Mais ne décelez-vous pas, malgré tout, une spécificité interprétative dans le cas du coronavirus?

On pourrait citer un quatrième type d’explication, celui par la science. On le lit et on l’entend partout, nous tentons de comprendre comment fonctionnent les virus, comment s’opère la contagion, comment se manifestent les symptômes de la maladie. Ces éclairages scientifiques ont pour effet de nous rassurer.

Comment expliquez-vous que la pandémie ait déclenché des peurs parfois irrationnelles, à l’instar de la ruée dans les grandes surfaces?

La peur peut survenir dès lors que l’on éprouve un sentiment de perte de maîtrise face aux événements. Je pense que les réactions liées au coronavirus révèlent la peur de l’inconnu, du manque. Nous n’avions plus vécu de pandémie depuis fort longtemps. On ne savait pas ce qui pouvait arriver, d’où des comportements qui peuvent paraître irrationnels mais qui ne le sont pas toujours. Ce sont en fait des réponses improvisées de protection, de telle sorte que la peur se présente comme une gestion rationnelle dans des situations considérées comme dangereuses.

Mais ne dit-on pas que la peur est mauvaise conseillère?

Certes, mais elle peut également être positive: les personnes qui ont peur se protègent mieux et, dans les cas de pandémie, elles empêchent la propagation du virus. Les peurs peuvent être paralysantes mais aussi salvatrices.

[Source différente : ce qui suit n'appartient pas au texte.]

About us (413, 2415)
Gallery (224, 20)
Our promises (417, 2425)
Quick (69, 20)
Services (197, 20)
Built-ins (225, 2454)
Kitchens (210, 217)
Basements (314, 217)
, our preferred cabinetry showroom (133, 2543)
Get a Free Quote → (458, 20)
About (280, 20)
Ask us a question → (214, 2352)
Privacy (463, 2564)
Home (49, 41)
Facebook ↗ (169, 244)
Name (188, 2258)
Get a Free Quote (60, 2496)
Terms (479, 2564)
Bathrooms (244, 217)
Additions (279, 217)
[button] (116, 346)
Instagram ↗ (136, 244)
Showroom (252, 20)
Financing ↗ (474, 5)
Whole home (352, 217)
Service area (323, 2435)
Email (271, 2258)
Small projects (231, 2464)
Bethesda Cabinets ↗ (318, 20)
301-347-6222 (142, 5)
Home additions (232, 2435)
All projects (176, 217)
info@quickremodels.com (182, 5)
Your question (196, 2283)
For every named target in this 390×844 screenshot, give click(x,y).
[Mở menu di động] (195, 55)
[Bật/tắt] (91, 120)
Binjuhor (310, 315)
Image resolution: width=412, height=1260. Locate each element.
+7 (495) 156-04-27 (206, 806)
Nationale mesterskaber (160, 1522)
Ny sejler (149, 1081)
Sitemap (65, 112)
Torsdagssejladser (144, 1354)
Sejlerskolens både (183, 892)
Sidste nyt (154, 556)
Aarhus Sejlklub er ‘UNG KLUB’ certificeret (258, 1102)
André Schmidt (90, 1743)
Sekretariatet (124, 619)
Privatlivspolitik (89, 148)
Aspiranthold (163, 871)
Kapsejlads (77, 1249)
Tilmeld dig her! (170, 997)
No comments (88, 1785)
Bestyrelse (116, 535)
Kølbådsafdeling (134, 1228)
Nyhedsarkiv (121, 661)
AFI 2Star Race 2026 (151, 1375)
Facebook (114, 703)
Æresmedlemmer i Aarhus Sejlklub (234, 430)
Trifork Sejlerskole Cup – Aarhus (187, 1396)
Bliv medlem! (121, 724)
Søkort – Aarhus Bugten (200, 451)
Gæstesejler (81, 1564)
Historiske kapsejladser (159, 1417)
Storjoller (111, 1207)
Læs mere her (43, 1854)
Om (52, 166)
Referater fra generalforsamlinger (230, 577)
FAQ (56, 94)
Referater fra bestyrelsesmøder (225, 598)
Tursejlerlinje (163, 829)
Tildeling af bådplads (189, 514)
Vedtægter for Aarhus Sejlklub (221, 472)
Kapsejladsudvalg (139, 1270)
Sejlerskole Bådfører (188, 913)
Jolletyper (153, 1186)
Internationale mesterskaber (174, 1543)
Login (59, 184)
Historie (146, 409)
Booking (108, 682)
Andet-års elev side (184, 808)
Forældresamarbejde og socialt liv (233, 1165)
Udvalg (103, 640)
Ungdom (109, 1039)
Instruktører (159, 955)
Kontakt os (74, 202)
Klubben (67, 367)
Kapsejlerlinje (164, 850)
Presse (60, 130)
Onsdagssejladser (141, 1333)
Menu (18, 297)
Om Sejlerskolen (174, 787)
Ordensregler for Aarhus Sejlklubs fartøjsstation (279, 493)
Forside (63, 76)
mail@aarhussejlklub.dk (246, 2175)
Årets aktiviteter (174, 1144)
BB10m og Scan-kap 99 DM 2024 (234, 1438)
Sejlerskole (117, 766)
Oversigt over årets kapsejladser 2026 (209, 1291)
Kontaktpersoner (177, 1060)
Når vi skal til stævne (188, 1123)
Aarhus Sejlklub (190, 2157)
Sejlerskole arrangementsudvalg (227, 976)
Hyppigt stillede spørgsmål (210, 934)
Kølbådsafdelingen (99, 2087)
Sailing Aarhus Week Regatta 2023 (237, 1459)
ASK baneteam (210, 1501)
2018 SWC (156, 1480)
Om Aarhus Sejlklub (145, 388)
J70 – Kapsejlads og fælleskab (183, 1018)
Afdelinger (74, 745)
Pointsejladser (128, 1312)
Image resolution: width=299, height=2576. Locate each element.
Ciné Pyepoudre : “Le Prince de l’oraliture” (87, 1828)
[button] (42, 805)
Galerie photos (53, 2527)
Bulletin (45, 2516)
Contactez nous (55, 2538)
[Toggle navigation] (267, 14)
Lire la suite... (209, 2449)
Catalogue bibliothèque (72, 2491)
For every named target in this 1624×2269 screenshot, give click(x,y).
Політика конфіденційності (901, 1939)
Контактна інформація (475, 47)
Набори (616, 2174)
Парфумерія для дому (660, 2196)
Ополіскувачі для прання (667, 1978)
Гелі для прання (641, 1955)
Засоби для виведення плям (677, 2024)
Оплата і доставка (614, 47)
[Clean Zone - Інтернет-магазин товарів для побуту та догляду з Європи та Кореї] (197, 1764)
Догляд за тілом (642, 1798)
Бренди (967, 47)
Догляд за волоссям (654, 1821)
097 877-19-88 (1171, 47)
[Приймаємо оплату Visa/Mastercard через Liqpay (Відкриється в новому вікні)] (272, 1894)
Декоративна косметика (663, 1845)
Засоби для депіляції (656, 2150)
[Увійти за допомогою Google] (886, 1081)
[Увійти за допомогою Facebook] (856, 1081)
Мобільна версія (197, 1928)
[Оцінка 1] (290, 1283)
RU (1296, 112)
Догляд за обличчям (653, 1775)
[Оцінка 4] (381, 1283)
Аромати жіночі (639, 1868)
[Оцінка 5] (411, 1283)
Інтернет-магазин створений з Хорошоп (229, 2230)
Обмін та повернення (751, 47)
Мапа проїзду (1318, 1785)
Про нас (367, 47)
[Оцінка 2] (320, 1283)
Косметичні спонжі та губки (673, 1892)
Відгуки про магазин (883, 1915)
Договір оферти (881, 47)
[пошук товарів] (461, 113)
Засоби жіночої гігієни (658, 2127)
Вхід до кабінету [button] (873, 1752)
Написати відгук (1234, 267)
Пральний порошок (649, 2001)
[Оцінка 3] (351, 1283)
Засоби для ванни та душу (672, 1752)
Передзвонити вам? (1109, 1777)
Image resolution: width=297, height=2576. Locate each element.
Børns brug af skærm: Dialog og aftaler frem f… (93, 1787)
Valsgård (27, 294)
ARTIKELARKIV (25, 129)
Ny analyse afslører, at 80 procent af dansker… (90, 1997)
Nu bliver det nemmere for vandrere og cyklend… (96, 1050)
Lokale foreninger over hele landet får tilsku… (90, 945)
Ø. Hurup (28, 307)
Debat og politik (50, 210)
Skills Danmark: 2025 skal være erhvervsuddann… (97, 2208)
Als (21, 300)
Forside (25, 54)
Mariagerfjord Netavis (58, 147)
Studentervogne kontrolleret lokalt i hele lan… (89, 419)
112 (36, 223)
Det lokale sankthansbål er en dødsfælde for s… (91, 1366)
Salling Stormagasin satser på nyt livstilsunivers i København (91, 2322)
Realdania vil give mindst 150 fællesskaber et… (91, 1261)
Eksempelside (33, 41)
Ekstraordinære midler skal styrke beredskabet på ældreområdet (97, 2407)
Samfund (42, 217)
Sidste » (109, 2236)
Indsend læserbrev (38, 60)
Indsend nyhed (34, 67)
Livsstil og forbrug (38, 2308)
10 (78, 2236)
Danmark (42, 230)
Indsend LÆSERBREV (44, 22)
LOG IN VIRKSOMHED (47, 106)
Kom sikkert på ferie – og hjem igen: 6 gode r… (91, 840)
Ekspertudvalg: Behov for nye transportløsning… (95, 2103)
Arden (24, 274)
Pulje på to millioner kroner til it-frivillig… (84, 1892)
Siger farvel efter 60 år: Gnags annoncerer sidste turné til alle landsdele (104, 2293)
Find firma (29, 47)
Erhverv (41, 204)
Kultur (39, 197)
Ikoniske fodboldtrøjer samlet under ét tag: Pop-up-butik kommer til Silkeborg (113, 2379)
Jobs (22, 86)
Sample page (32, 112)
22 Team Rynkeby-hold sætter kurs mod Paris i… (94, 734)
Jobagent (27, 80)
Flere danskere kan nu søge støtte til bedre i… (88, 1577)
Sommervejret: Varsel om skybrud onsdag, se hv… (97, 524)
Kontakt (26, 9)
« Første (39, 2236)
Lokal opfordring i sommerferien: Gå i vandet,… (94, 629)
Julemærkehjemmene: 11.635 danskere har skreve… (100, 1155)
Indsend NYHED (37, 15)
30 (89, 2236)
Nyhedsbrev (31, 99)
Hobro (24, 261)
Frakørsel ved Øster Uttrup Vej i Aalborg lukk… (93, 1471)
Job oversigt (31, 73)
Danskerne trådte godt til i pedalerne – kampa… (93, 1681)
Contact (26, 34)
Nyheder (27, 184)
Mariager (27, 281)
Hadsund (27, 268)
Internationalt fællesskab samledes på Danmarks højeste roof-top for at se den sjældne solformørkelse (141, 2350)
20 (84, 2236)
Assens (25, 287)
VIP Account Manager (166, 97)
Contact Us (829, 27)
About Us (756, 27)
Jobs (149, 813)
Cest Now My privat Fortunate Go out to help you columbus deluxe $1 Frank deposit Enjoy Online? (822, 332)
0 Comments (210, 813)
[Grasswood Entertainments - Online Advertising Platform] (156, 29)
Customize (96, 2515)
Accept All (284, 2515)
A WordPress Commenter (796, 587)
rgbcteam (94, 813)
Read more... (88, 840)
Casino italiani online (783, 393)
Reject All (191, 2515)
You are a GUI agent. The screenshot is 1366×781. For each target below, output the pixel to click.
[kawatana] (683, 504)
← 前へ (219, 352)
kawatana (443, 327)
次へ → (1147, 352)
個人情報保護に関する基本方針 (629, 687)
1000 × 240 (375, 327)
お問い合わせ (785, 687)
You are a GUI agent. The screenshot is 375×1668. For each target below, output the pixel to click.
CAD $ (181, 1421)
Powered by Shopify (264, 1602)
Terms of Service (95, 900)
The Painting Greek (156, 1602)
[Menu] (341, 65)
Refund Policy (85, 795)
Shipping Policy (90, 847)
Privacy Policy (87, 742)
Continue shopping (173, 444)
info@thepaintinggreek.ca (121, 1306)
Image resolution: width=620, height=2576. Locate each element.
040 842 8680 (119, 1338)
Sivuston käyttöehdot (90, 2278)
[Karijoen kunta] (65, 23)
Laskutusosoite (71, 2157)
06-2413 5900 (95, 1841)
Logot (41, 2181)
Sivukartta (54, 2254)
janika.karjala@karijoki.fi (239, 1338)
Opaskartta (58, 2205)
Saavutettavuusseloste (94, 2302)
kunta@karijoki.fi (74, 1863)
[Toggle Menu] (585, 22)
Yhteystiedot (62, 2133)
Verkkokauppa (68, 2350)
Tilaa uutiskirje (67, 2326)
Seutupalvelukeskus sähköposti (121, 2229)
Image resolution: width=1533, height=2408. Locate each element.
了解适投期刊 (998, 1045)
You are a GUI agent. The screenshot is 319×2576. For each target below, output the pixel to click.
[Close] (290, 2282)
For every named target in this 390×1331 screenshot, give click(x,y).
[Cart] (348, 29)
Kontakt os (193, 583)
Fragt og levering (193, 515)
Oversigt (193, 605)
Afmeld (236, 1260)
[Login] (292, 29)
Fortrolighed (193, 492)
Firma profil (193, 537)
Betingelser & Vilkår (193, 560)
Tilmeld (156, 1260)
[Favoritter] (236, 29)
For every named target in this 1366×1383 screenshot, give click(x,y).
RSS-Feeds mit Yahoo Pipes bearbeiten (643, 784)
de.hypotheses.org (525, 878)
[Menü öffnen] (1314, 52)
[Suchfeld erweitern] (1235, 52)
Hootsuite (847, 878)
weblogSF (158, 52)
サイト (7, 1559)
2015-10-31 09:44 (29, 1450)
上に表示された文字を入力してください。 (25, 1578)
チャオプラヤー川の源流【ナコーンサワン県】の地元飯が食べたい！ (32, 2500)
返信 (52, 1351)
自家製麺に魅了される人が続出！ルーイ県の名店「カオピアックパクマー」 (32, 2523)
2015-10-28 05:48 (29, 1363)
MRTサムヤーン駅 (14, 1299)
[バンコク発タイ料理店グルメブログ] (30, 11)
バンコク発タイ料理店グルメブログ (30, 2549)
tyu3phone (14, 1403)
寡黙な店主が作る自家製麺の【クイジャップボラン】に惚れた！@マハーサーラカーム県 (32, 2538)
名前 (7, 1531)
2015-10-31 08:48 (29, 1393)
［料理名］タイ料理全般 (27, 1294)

Comment avez-vous vécu le confinement partiel?

Je l’ai vécu en famille, avec mon mari et mes trois enfants adolescents, dans un appartement en ville de Fribourg, sans jardin mais avec balcon fort heureusement. Le quartier a été très solidaire. Dès le début du semi-confinement, une de mes voisines a créé un groupe WhatsApp afin de partager les déplacements pour les courses, la pharmacie ou la poste.

Dans quel état d’esprit étiez-vous?

Le semi-confinement m’a permis de vivre des moments privilégiés en famille. Mes souvenirs les plus forts portent sur les repas suivis de longs moments de discussions et d’échanges, car nous avions tout notre temps, nous étions détendus, sans les horaires contraignants, même si nous continuions de travailler à distance. Mais on ne peut pas parler de parenthèse enchantée si l’on songe que, pour beaucoup, ce fut une période très difficile.

Et quels enseignements généraux tirez-vous, à titre personnel, de cette crise sanitaire?

Nous vivons un moment historique: la vie humaine s’est imposée comme le bien le plus précieux, tellement précieux qu’on a pu lui sacrifier l’économie l’espace de quelques semaines. J’y vois une sorte de renversement de valeurs, nos existences étant devenues plus importantes que le profit économique. J’espère que cette prise de conscience perdurera. D’ailleurs, l’anthropologie nous enseigne qu’il y a d’autres manières de vivre, que la nôtre n’est ni la seule ni la meilleure façon d’habiter le monde.